++++ RECORDS SUPPLIED ++++
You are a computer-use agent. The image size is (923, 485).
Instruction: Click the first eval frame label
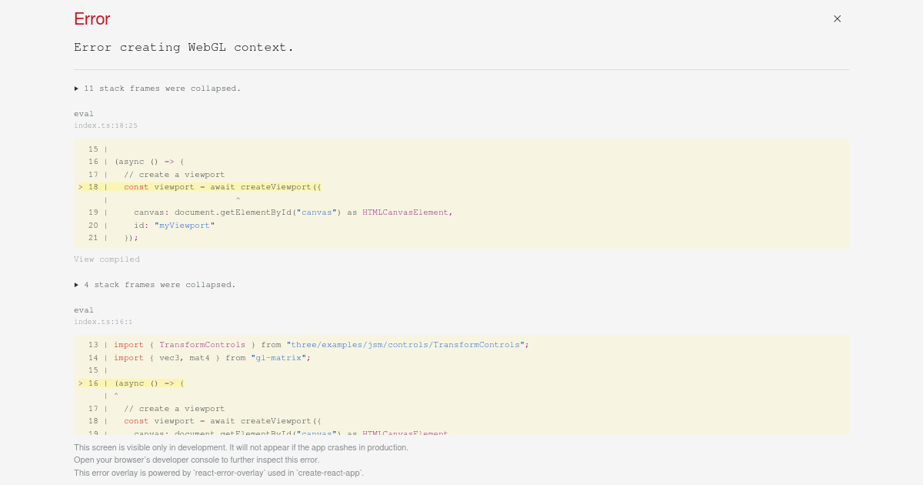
++++
++++ RECORDS SUPPLIED ++++
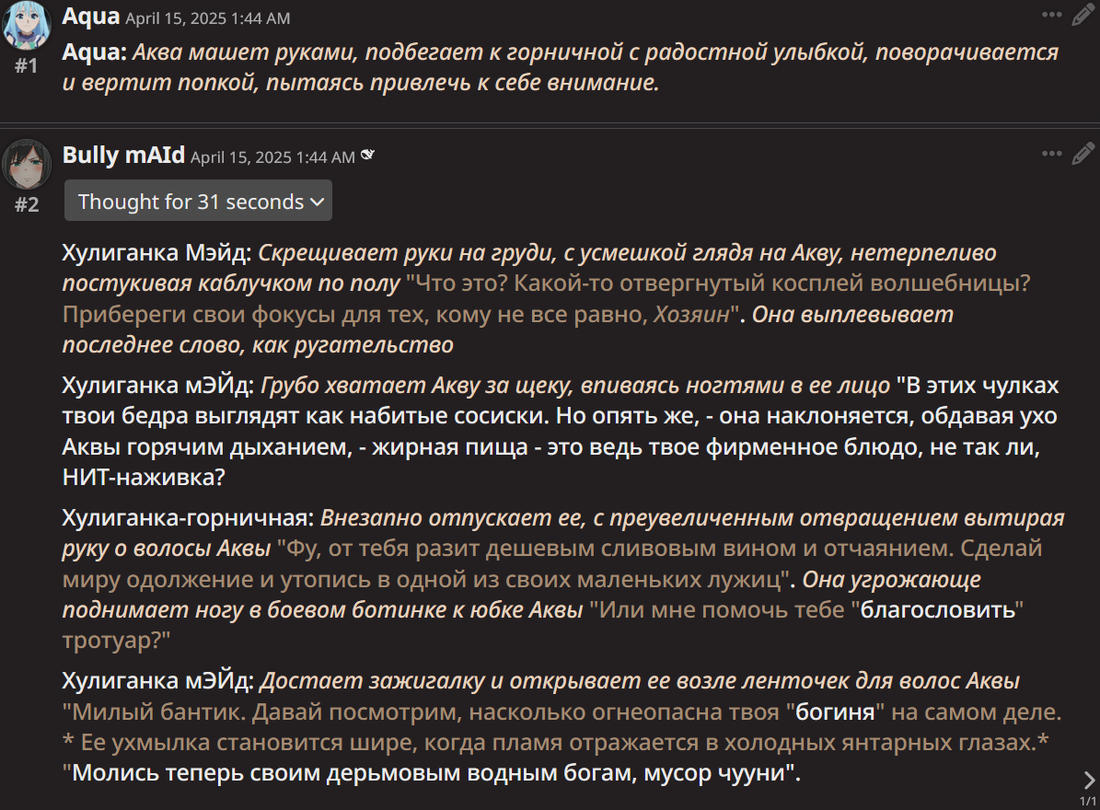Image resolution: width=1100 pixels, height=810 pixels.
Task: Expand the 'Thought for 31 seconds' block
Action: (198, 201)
++++
In the data above, which lines lie between the line with "You are a computer-use" and the line with "Instruction: Click the first eval frame label", inclusive? Print those lines exactly and nothing else.

# [SOLUTION BELOW]
You are a computer-use agent. The image size is (923, 485).
Instruction: Click the first eval frame label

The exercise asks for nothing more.